Just like certain Env conformations are vulnerable to antibodies, they are also vulnerable to cell-intrinsic restriction factors such as the SERINC family of proteins. Studying the underlying mechanism in collaboration with the Yeager lab, Jonathan Grover and Ziwei Yang discovered that SERINC proteins are lipid scramblases which impact membrane asymmetry. This lipid scramblase activity correlated with changes in Env conformation and loss of infectivity [44]. Accordingly, a cellular scramblase TMEM16F, sent into virus particles, scrambled lipids and affected virus infectivity [44].

When the COVID-19 pandemic hit, Maolin Lu, Jonathan Grover and Wenwei Li applied these single molecule technologies developed to study HIV-1 Env to understand the structure and dynamics of the SARS-CoV-2 spike protein and characterize how it is recognized by antibodies [45, 46]. Michael Grunst became interested in visualizing how SARS-CoV-2 spike mediates membrane fusion. Towards this end, he studied spike-ACE2 receptor interactions and activation for fusion in membranes [47]. ACE2 receptor dimers were found to crosslink spike proteins and the prehairpin intermediate was a distinct intermediate during membrane fusion. Intriguingly, anti-stem helix antibodies bound to the prehairpin intermediate and arrested spike refolding thereby preventing membrane fusion [47]. Given that the fusion machine is conserved across beta-coronaviruses, identifying such vulnerabilities during spike refolding can inform the design of pan-sarbecovirus vaccines. Encouraged by these studies on coronaviruses, the Mothes lab is currently similarly studying how refolding of HIV-1 gp41 drives membrane fusion.

In addition to single molecule studies, the lab continues to have an interest in virus dissemination, cell-to-cell transmission, antiviral immunity and studies these processes across spatial and temporal resolutions. Research in the Mothes lab is a joint journey with Pradeep Uchil and would not have been possible without the many talented and enthusiastic summer students, under graduates, graduate students and postdocs who have worked in the lab. The Mothes lab has also greatly benefited from the generous support from many colleagues including Peter Kwong, Andres Finzi, Priti Kumar, Scott Blanchard, Joseph Sodroski, James Munro, Mark Ladinsky and Pamela Bjorkman to name a few.
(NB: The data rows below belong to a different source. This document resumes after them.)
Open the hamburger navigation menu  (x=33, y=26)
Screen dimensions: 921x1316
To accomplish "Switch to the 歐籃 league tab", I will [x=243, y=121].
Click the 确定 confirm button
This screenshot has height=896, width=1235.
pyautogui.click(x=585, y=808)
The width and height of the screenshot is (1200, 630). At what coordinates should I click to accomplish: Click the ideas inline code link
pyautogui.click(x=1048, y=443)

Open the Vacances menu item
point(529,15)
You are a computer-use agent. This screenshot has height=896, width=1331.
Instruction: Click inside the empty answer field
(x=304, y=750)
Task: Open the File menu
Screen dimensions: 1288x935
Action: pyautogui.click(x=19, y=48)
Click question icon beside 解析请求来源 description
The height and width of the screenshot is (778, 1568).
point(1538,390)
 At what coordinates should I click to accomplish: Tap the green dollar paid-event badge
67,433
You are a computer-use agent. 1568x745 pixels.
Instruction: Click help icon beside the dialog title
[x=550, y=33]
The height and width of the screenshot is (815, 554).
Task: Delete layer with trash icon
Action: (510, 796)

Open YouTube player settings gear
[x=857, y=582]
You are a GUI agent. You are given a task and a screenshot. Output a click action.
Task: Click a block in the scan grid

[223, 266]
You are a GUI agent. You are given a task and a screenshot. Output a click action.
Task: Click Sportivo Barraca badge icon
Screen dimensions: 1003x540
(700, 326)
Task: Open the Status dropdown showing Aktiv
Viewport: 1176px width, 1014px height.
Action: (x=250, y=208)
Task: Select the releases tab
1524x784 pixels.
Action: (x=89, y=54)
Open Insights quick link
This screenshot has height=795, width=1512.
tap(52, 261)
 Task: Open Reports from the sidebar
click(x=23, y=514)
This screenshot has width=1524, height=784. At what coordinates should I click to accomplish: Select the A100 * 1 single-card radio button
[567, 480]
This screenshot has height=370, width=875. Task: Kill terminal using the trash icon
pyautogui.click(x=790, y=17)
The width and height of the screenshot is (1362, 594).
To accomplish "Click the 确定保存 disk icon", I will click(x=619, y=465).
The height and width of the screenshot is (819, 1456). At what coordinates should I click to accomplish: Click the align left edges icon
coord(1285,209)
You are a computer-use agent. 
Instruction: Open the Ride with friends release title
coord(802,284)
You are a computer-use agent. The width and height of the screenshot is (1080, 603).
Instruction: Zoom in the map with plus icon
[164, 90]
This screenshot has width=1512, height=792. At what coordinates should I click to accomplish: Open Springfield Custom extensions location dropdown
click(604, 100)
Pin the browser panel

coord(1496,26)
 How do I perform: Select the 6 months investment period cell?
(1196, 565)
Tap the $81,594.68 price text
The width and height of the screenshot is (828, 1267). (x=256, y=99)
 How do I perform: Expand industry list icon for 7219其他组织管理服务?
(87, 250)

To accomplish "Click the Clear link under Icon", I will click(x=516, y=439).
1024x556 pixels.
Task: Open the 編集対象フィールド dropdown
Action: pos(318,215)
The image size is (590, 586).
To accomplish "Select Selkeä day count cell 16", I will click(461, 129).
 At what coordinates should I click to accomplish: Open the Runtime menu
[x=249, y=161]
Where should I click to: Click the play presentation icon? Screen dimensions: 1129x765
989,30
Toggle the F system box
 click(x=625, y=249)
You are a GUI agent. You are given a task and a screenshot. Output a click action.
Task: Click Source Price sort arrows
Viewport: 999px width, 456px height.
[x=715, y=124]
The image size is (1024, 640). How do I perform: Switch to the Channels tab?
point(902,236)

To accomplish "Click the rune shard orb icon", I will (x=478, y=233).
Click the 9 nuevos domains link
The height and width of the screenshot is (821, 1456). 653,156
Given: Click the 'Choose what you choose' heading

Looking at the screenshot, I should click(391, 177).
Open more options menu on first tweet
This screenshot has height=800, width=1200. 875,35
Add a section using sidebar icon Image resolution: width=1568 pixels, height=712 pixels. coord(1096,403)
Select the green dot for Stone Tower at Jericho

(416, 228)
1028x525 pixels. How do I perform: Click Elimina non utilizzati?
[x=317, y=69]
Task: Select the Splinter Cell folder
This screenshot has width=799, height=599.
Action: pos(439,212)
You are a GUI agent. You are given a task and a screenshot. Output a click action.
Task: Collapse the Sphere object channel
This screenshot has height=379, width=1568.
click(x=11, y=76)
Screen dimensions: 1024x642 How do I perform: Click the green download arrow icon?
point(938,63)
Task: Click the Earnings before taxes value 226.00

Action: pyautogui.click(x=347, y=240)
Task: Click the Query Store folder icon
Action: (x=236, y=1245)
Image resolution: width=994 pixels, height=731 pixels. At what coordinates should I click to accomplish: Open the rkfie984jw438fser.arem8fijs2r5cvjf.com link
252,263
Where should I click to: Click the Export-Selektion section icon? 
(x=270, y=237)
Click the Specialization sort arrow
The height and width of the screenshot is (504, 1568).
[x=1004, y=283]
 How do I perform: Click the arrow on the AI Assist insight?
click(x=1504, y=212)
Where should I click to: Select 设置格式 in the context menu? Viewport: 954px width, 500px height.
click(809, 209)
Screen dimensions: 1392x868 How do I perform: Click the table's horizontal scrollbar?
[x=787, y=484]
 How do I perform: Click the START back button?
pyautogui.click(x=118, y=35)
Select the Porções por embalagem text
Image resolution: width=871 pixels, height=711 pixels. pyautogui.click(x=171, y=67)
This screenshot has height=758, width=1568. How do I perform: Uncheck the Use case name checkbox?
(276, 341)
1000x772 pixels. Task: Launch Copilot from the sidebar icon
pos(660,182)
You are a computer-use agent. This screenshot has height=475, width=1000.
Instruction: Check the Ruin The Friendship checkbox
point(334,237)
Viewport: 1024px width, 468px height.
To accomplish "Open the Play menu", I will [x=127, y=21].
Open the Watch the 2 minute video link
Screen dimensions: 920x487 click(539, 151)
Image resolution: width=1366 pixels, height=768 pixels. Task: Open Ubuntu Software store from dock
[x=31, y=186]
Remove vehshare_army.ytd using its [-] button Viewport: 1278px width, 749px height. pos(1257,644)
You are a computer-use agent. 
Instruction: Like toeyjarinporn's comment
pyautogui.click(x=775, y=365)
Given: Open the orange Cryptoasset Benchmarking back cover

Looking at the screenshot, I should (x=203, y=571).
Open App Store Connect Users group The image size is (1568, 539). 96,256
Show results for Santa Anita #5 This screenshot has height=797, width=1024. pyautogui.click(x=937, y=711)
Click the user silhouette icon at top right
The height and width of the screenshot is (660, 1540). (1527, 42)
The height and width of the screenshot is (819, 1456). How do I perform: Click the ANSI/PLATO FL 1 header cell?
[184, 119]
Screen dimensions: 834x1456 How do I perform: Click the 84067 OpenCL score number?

Walther Mothes is an advocate for trainees and served as the director of graduate studies for the program in microbiology at Yale for 9 years. He is on the editorial board of the Journal of Virology, co-organized the Cold Spring Harbor Retroviruses Meeting in 2018, and is a member of the NIH study section “HIV Molecular Virology, Cell Biology and Drug Development” (HVCD). Walther is proud of his NIH MERIT Award by the Director and Staff of the Division of AIDS, NIAID (2023). When not working, Walther enjoys hiking with his wife along the New England Trail in Connecticut, in the Appalachian Mountains, Adirondacks and Rocky Mountains.